My immediate fix was to inflate the tires to find my sweet-spot, which was 42psi summer and 45psi winter. The shop also added a set of camber bolts to improve front end drivability and mentioned if things don't improve a set of HD shocks and struts may help. Also, to seek out a performance shop that does corner balancing to get the vehicle weighed and to take note of any discrepancies. 

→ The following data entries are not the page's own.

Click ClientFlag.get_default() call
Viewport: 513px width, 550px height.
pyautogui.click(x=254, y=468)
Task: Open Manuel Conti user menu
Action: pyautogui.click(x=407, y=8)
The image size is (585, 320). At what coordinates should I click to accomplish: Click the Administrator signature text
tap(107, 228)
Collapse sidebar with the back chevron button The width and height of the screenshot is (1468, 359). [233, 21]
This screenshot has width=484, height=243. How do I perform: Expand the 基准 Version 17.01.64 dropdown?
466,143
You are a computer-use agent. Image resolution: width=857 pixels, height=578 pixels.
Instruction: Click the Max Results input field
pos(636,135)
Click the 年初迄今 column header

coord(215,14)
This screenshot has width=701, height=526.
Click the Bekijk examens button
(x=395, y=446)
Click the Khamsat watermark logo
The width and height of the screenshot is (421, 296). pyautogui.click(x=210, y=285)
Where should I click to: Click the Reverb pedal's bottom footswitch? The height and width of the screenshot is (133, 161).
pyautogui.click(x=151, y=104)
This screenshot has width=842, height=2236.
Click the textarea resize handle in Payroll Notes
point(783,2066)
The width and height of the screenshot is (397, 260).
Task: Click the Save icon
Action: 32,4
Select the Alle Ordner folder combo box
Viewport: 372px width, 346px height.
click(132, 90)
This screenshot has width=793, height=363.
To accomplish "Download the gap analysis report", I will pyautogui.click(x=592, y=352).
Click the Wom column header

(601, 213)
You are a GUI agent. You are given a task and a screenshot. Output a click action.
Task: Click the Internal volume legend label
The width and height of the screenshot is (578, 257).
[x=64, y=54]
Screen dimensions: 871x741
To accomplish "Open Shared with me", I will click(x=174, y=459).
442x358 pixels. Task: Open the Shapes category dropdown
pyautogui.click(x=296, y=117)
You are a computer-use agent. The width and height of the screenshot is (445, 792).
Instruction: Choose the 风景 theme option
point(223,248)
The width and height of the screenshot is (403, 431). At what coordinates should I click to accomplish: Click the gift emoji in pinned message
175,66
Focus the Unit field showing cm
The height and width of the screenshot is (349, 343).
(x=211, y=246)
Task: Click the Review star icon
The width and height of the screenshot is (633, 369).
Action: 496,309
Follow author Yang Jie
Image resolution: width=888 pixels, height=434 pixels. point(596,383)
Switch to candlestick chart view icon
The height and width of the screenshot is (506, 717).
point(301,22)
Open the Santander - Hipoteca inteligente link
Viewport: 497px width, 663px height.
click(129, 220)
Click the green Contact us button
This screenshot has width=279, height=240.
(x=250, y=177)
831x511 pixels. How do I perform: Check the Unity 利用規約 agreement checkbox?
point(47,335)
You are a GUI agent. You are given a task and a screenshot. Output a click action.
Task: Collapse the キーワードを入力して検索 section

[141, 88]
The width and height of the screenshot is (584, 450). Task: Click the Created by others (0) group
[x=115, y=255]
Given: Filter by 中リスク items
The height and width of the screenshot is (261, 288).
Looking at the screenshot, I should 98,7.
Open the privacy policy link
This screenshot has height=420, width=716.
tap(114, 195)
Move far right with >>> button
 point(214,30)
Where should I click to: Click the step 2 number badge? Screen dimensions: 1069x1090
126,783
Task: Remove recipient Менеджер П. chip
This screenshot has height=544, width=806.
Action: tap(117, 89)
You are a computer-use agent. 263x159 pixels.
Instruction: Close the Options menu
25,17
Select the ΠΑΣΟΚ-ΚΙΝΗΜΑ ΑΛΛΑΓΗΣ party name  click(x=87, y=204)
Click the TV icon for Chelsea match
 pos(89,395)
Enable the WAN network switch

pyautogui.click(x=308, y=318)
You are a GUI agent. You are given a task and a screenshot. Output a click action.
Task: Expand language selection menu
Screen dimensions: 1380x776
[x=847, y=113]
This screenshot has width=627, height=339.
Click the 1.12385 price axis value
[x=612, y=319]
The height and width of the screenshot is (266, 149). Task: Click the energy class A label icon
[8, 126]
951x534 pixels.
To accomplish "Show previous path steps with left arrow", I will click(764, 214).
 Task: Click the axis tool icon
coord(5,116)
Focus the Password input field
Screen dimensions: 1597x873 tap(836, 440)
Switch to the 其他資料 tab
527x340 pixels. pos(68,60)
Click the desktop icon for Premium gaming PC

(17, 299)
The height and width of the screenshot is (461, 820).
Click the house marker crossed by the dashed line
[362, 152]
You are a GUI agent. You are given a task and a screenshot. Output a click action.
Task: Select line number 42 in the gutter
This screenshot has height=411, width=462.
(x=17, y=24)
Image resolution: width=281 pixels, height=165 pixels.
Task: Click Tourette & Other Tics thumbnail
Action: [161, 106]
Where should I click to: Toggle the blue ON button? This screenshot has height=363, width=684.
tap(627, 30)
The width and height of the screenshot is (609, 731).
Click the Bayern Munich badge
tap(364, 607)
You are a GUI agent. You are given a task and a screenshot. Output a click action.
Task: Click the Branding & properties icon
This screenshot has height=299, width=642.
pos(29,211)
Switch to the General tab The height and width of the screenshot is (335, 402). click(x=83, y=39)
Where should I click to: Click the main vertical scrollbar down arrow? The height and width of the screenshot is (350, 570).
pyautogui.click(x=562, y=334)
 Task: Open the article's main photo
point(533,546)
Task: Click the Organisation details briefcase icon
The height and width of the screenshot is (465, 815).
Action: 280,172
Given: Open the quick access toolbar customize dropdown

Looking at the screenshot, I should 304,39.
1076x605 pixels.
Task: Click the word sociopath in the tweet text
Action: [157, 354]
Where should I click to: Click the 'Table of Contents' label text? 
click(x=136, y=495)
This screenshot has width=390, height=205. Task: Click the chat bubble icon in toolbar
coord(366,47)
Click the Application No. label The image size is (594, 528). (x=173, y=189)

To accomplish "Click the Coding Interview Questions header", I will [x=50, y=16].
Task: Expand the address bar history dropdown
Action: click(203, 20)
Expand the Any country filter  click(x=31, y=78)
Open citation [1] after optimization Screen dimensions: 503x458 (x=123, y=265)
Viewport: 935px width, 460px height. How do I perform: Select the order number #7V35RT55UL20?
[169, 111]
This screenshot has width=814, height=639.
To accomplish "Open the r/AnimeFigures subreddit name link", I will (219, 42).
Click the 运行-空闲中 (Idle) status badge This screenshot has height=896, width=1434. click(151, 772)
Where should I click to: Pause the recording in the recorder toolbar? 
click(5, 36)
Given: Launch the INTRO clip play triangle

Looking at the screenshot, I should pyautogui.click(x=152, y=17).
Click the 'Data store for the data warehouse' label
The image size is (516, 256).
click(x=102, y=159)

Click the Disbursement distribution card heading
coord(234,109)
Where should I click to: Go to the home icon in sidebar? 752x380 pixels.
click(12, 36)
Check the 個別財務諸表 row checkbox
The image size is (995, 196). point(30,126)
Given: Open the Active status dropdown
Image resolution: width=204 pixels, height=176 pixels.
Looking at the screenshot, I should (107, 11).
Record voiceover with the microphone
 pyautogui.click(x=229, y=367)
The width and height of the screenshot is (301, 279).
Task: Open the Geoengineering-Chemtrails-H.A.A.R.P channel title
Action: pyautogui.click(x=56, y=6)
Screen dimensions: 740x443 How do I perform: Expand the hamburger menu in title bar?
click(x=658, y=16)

The main thing to remember is that fuel economy is the name of the GM game with this diesel model. Depending on your driving nature and environs some changes may need to be made to favor your individual preferences.


----------



## BBOBBERSON (Aug 27, 2015)

Had a nice long visit with service manager where I bought the vehicle. He was willing to confirm that my condition was not normal after he drove the car. We are currently researching options and he has agreed to disable the electric P/S and test drive in an attempt to isolate the cause of the issue.


----------



## BBOBBERSON (Aug 27, 2015)

Well I have a long overdue update for anyone who cares.
The Service manager at my dealership bent over backwards to address my complaint. The car was lazer measured by a high end body shop to ensure nothing bent or otherwise defective, engine cradle realigned, entire steering rack and motor assembly replaced, various alignment settings were tried and the tires were measured and placed in the optimum positions.... all with very minimal effect on the condition. At this point I agreed to drive the vehicle until the 10-12k mile mark and reassess the condition at that time.
Around the 8000 mile mark, and shortly before the Thanksgiving holiday, I was forced to "crowd" my garage (don't ask) resulting in 2 sheets of plywood partially intruding into the right front of my parking area. I did what any tired and frustrated guy does at times like these, drove right up and parked on them day after day without the slightest of concern. About 10 days of parking in this "uneven" spot I noticed that I didn't notice the pull as much as before, Also the pull when present was consistently with the crown of the road rather than constantly to the right.
12500ish miles, second oil change service and check over tomorrow. The pull is significantly diminished. I have no idea if the uneven parking caused the change or if the front end simply "wore in" but at this point I am willing to skeptically say that it just may be as good as it gets...


----------



## Tomko (Jun 1, 2013)

Credit to you for getting back to us to complete the story.


----------